RECORDED INFORMATION:
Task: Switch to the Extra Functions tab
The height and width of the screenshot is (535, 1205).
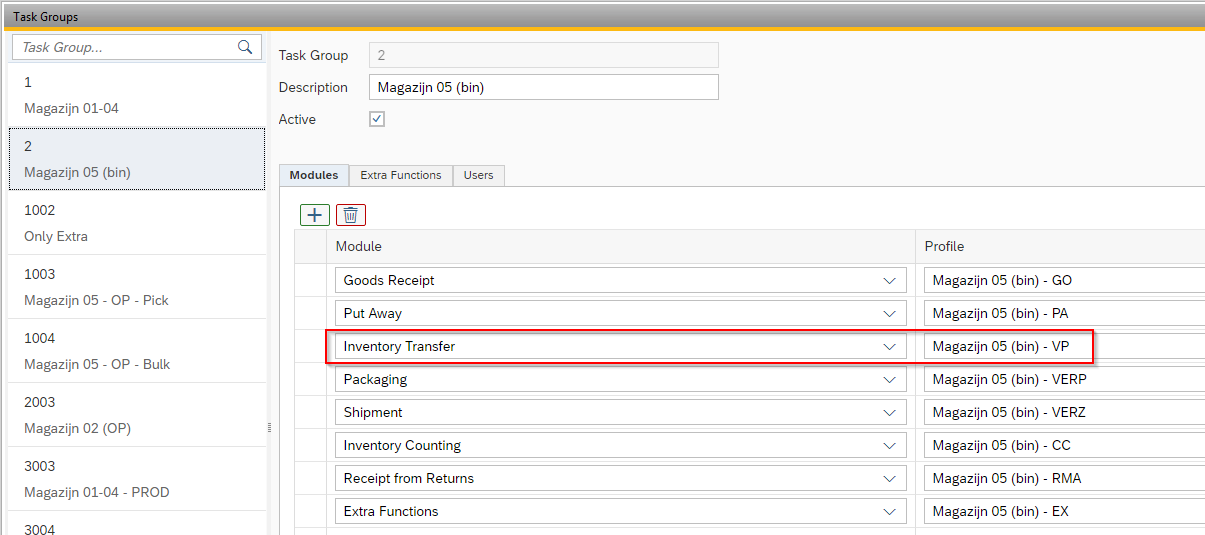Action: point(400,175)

==

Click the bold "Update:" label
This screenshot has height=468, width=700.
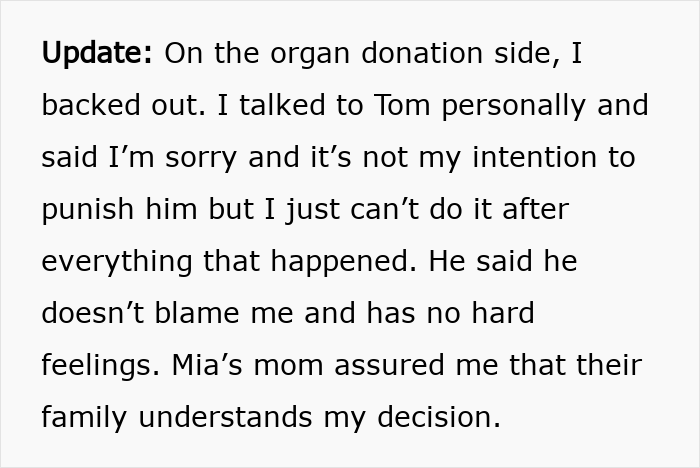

WHAT THE EXERCISE ASKS: Using the records above, restate word for word the lines from the one with "Click the bold" through the one with "This screenshot has height=468, width=700.", both included.

SOLUTION:
Click the bold "Update:" label
This screenshot has height=468, width=700.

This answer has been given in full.